En términos de género y del entramado dramático que le corresponde, la historia podría ganar mayor atracción si se circunscribiera al policial, al thriller o, incluso, al formato propio de las series y películas centradas en cabecillas de familias mafiosas. De esa forma, el melodrama se encuadraría en un formato repetido, es cierto, pero también clásico y efectivo: el mafioso está fuera de la ley, es su propia ley, se debe a sus lealtades y jamás permitirá que un integrante de su familia corra peligro. La mafia tiene códigos y límites. Aquí, cabe decir que todos quedan exhibidos en la mesa donde se comparte un asado.
Sin embargo, este modelo de sindicalista que pretende desandar el terreno del poder en sus altas cumbres (luego de El Puntero, 2011, y El lobista, 2018) sigue con la cámara el rostro y cada gesticulación de un hombre que transita cada escena con esa carga emocional tan enorme como virulenta.

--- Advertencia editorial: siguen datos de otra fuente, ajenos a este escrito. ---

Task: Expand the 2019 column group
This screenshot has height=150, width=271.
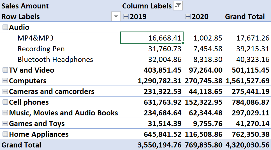Action: [126, 17]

La criatura a la que Chávez le da vida solo halla matices en momentos de cuidado a sus afectos, como son el caso de su hija, Justina Eva, encarcelada (Sofía Gala) y su intento de acercamiento al hijo gay que lo rechaza (Esteban Masturini). En ambos casos, se busca construir un lazo sentimental sobre algunas marcas actorales sumamente reiteradas en los registros de Chávez, lo que no le quita mérito aunque dispone de dotes para sorprender. Y así como hay dos hijos más débiles, hay otro más fuerte (o no) y visceral (Marco Antonio Caponi), el encargado de las tareas sucias, el cocainómano, el capo de un taller de costura clandestino y al que cuando se le va la mano, el padre sale a poner la cara para luego espetarle todo tipo de reproches y duras advertencias. Porque si de algo no puede prescindir el gremialista despótico y bravucón es de un hijo que replique el mandato de referencia patotera y machista.

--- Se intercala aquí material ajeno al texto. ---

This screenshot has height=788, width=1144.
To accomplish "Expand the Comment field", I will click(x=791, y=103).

Mientras la producción no escatima en recursos técnicos (desde la acertada fotografía hasta los planos aéreos que predominan por estas épocas en series y filmes a modo de enlace pero también como campo visual de una ciudad nocturna o una villa), el relato también se nutre de un buen elenco en el que sobresalen Alejandra Flechner, Andrea Pietra, Manuel Callau y Muriel Santa Ana.

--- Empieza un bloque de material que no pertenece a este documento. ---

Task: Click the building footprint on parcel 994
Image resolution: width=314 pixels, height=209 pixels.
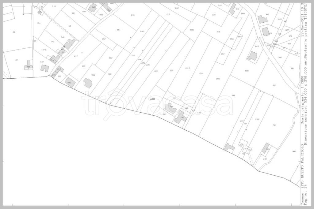Action: coord(88,83)
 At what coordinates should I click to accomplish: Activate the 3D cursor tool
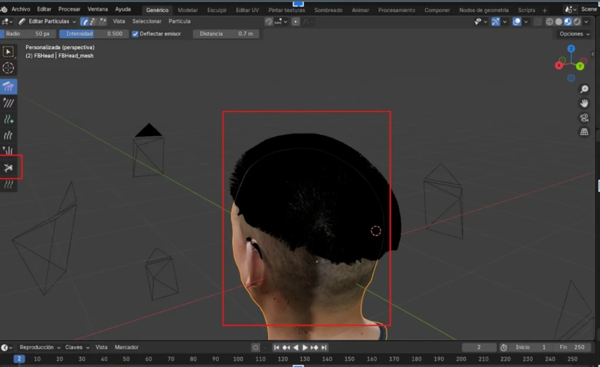(x=8, y=67)
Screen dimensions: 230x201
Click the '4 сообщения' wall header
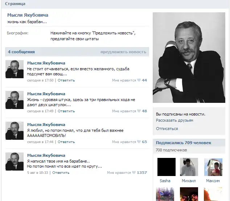[x=21, y=52]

Así y todo, el argumento se vuelve regular rozando la inverosimilitud dramática ya que los personajes secundarios tampoco esquivan formatos estereotipados a instancias de centrar la trama en los vínculos y conflictos cercanos que perturban al protagonista. En definitiva, el espectador se encuentra frente a una fórmula que no corre riesgos, cuyo único sentido narrativo es hacer alarde de todos los vicios y malos hábitos del sindicalista representado.